The use of the word “pub” as we know it largely developed during the 19th century, which isn’t to say that these establishments were new, or that there was no drinking culture predating the Victoria era. Quite to the contrary, in fact. Rather, before this time there was a greater variety of terminology, referring to many different kinds of establishment. “Pub” itself developed from the “public house”, which was but one type of institution (also known as an “ale house”), alongside the earlier coaching inns (which provided accommodation to travellers) and taverns (focused more on wine and food). Some of these survive in name, but very few still retain their original architecture. One such is the famous George Inn (Borough SE1, fig. 6) with its galleries facing a central court.

The George (Borough SE1)
Figure 6. The George (Borough SE1).

The 18th century, following changes to licensing laws in 1830, also saw the rise of smaller and far less elaborate establishments with more restrictive licences, called “beer houses”, often no more than a single room or two with a basic frontage — the last remaining beer house to be converted to a fully licensed pub, as recently as 1998, was The Fox and Hounds (Belgravia SW1, fig. 7). To a certain extent these were a reaction to the phenomenal development of the dram shop during this era, trading primarily in spirits (originally brandy, but more and more focused on gin), many of which by the middle of the 18th century had flourished into the rather more grand gin palaces. By the Victorian era, then, “public house” or “pub” were fairly catch-all terms and could be used to refer to any of these establishments.

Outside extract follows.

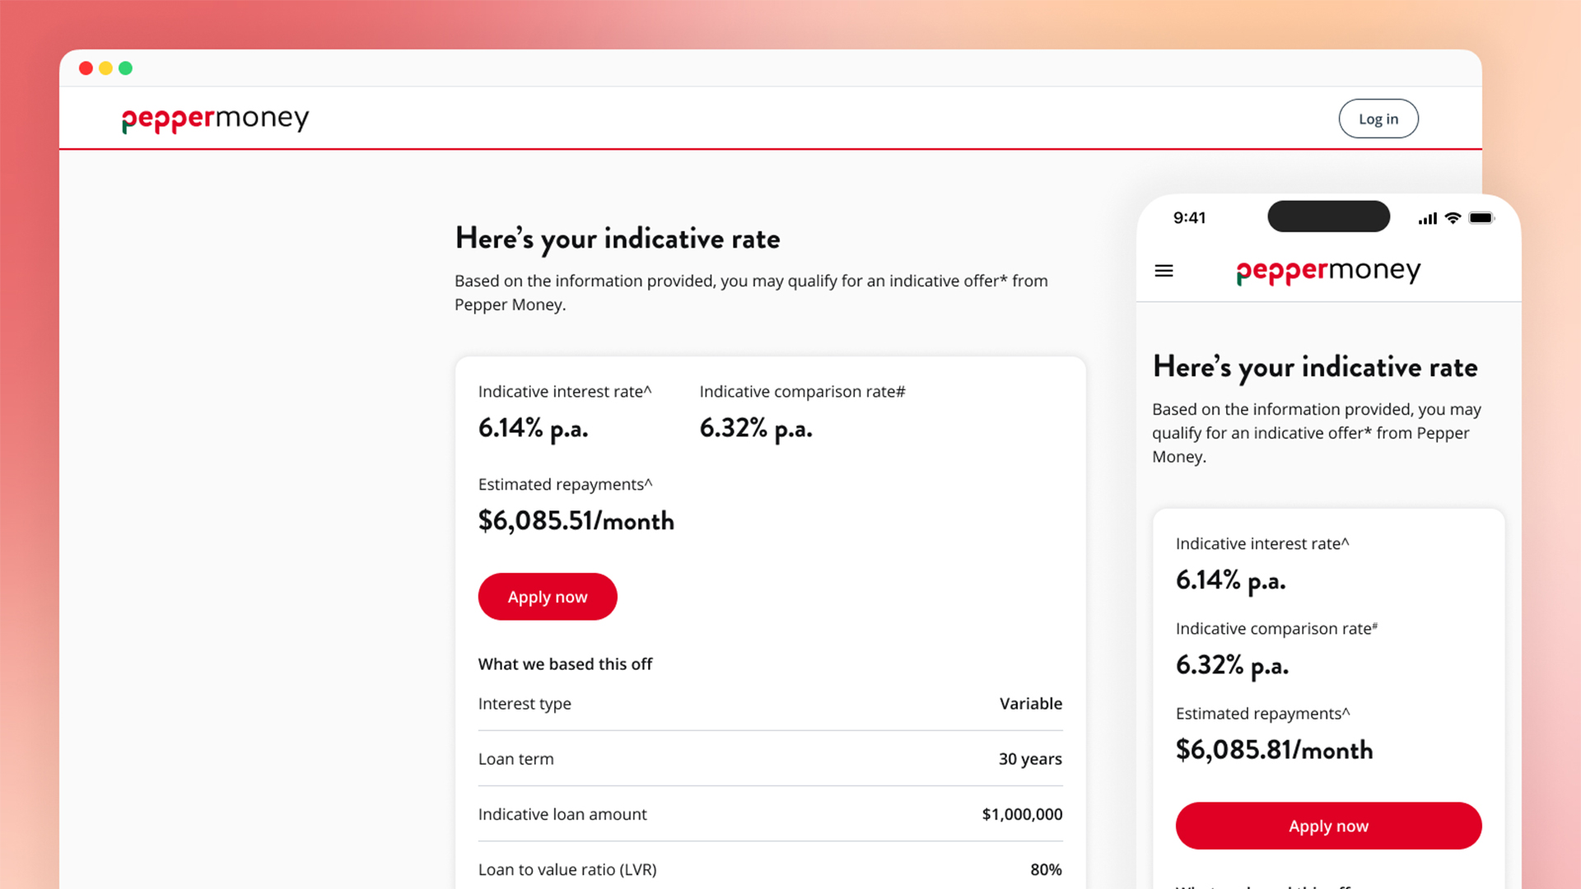This screenshot has width=1581, height=889.
Task: Click the Indicative loan amount $1,000,000 row
Action: tap(770, 814)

The Fox and Hounds (Belgravia SW1)
Figure 7. The Fox and Hounds (Belgravia SW1).

Prior to the 18th century, the majority of public houses brewed their own beer. As legislation developed and competition grew, and especially during times of economic hardship such as in the mid-19th century, fewer and fewer publicans were brewing their own beer, and independent breweries began to buy up premises and supply their own beer, allowing the publicans to lease the property. By the 20th century, the majority of pubs were owned or run by breweries and these premises (also known as “tied pubs”) were required to supply the products of that brewery.

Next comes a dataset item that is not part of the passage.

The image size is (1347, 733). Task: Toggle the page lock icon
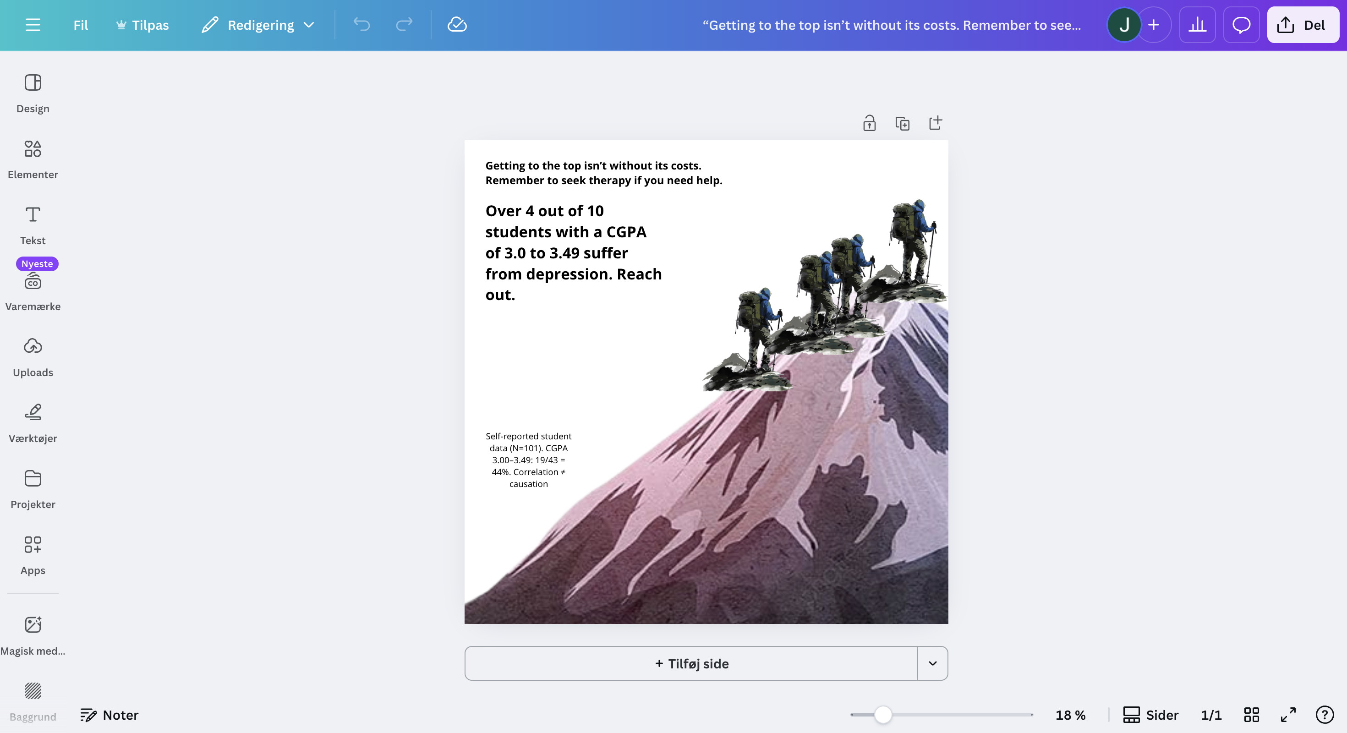pos(869,123)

As such, the concept of the “free house” developed, being a pub not tied to a brewery.1 In theory this means it is independent, ostensibly “free” of the brewery’s influence. However, this terminology often masks the fact that these pubs may still have agreements with breweries to supply a certain proportion of that brewery’s products. Moreover, in the latter part of the century, a great number of pubs began to come under the ownership of pub company conglomerates (PubCos) with no tie to a particular brewery. Such pubs, for example those of the JD Wetherspoon chain, are also often called “free houses”.

A few truly independent pubs do still exist, providing a constantly changing selection of interesting beers (fig. 8), but looking to the name of the pub will often be of no help in identifying them.

The Claret Free House (Addiscombe CR0)
Figure 8. The Claret Free House (Addiscombe CR0).

Bibliography:
Paul Jennings, The Local: A History of the English Pub (Stroud: Tempus, 2007).

Footnotes:
[1] My Flickr set of pubs labelled “free house”.